»»
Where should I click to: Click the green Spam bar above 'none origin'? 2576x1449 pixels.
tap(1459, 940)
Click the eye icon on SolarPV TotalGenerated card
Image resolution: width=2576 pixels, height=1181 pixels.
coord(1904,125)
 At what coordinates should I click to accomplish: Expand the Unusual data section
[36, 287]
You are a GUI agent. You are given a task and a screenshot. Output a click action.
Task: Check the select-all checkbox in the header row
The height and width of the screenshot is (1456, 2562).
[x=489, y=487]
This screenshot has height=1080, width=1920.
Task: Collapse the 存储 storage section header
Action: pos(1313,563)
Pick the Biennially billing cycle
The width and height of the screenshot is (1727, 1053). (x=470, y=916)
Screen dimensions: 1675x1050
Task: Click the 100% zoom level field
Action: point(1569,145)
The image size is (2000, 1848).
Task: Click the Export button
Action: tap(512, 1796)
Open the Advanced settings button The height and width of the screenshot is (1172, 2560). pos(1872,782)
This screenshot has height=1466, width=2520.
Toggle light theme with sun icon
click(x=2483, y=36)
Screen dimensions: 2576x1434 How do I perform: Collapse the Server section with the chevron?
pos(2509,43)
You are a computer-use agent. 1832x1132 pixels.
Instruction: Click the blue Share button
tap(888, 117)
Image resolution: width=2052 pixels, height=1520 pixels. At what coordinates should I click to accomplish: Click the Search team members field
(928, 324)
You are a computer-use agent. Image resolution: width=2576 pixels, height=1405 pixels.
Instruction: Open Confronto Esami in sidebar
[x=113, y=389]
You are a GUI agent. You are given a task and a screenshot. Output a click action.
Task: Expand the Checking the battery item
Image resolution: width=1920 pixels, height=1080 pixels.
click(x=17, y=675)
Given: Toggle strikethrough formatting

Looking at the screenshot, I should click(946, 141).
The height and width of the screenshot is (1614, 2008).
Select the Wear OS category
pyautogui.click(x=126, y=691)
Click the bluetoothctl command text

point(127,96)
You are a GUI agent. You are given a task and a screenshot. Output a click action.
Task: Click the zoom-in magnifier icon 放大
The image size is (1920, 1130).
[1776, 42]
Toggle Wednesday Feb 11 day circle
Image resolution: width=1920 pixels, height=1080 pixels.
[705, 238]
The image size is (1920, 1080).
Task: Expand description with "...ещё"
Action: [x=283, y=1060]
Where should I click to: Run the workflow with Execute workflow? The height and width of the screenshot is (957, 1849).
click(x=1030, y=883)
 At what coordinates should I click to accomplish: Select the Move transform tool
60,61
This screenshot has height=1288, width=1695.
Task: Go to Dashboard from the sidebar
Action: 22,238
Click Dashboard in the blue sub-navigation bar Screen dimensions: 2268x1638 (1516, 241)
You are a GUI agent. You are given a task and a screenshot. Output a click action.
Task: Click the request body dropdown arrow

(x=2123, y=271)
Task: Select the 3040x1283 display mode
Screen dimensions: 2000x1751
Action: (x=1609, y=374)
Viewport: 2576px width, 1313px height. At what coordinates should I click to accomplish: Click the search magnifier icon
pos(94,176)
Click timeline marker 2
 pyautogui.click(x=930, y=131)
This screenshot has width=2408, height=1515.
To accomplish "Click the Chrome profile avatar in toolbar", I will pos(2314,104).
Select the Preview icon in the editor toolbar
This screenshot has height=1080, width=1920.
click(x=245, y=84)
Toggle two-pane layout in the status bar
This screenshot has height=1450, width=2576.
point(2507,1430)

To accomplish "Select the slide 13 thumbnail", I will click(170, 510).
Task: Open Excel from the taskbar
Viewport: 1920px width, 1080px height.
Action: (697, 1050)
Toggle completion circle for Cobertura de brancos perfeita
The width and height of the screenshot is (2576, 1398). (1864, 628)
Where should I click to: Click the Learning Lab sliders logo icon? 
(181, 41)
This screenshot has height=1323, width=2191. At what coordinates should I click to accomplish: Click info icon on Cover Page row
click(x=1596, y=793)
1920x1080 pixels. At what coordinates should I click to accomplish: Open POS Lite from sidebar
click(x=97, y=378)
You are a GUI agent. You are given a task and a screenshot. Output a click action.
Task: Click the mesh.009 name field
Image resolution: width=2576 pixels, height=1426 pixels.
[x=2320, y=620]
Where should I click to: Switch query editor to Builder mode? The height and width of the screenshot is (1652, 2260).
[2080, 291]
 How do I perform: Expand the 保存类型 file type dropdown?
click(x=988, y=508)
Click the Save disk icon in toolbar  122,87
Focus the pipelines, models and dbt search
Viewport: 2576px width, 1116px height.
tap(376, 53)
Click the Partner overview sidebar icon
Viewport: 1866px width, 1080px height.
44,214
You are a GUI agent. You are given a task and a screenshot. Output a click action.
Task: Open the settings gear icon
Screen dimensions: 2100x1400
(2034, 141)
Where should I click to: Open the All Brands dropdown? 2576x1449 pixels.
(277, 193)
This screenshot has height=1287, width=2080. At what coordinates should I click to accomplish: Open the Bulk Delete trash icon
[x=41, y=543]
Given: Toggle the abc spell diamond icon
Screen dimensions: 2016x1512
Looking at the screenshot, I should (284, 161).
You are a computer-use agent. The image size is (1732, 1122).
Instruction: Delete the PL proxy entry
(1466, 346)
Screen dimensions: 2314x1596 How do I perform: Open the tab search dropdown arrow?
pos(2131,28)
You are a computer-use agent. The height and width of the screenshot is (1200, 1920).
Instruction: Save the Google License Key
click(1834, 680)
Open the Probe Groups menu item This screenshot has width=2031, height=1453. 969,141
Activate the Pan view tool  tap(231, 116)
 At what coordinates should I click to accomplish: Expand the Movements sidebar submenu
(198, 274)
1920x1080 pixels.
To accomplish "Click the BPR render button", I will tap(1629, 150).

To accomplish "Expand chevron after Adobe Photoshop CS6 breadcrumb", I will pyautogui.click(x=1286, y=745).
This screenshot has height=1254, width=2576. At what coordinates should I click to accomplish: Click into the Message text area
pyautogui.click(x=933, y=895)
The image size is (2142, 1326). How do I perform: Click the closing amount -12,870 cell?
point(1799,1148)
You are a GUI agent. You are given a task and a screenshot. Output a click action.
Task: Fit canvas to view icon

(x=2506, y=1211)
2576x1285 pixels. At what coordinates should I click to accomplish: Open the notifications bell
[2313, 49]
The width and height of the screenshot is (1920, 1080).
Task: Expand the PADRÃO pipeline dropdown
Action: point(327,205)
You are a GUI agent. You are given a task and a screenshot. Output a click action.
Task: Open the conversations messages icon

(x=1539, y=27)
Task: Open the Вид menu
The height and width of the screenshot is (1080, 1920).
««
The answer consists of every line above in which the word "computer" occurs.

You are a computer-use agent. 1832x1132 pixels.
You are a computer-use agent. Image resolution: width=2576 pixels, height=1405 pixels.
You are a computer-use agent. The image size is (1732, 1122).
You are a computer-use agent. The height and width of the screenshot is (1200, 1920).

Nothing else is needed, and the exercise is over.